■ **INSTRUCTION**: Count how many lines in the items below contain the word "This". Reply with the number only.

■ **DATA PROVIDED**:
## BEGIN
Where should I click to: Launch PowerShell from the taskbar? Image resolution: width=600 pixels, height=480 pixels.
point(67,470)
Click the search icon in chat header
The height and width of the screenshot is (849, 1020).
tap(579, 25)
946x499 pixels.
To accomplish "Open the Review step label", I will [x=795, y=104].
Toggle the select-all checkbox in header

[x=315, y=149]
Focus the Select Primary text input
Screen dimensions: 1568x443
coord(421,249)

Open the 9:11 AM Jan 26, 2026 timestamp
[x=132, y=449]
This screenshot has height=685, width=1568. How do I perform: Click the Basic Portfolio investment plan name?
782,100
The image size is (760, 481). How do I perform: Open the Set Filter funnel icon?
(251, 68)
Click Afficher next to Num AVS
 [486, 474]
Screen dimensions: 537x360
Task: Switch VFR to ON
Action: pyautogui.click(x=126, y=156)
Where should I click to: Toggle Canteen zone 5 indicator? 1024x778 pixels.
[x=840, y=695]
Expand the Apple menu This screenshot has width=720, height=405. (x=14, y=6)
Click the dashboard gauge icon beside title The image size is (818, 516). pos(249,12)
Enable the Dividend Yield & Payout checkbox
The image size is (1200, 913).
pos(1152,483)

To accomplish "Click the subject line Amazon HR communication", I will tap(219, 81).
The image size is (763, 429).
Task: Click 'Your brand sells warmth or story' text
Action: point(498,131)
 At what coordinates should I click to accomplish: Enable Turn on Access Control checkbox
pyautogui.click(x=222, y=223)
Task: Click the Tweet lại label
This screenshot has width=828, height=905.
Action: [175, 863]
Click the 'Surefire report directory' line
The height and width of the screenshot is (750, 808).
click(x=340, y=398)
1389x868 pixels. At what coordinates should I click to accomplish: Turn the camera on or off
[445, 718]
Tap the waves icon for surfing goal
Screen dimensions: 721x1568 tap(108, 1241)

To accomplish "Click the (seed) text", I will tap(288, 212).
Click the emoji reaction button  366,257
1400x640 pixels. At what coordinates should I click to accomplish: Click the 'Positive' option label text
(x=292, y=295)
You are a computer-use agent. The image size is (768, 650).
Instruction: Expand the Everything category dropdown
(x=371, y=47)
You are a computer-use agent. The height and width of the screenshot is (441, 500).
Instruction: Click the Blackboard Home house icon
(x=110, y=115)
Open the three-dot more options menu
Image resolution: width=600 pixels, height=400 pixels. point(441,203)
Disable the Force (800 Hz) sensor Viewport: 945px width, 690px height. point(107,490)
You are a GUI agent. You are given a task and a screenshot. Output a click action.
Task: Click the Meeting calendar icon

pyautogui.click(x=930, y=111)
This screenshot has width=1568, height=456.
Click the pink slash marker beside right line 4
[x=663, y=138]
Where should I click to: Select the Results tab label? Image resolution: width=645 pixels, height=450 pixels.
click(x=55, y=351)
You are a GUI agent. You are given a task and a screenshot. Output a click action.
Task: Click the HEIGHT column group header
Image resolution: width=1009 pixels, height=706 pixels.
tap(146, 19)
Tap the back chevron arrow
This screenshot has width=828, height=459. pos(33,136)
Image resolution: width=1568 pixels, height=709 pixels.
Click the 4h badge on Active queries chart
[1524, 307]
## END
■ **RESPONSE TO THE TASK**: 5